There is an urgent need for vPSG availability within the home, to increase accessibility and improve early diagnosis in this high-risk population. There are encouraging results from respiratory sleep disorders diagnosed through home PSG, but no research studies have yet evaluated home vPSG for the diagnosis of iRBD. Without easier access to reliable and validated vPSG, this population cannot readily access clinical trials or risk modification studies and our abilities to better understand the disorder through observational studies is severely hindered. Recent advances in technologies such as actigraphy and contactless devices presents an exciting and much more accessible way of detecting iRBD; however, there have been limited studies so far and further research is needed.

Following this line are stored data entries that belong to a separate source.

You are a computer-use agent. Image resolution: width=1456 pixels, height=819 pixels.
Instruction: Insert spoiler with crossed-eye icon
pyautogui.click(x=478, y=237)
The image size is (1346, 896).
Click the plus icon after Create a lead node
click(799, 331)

With people living longer around the world, the number of people at risk of neurodegenerative diseases is increasing dramatically. Detecting iRBD presents a critical opportunity to intervene early, through drugs or risk modification, to modify its trajectory or even prevent the development of future neurodegenerative diseases. Increasing interest in pharmaceutical clinical trials for iRBD further increases the importance of diagnosis and neurologists play a central role in early, accurate diagnosis of this disorder.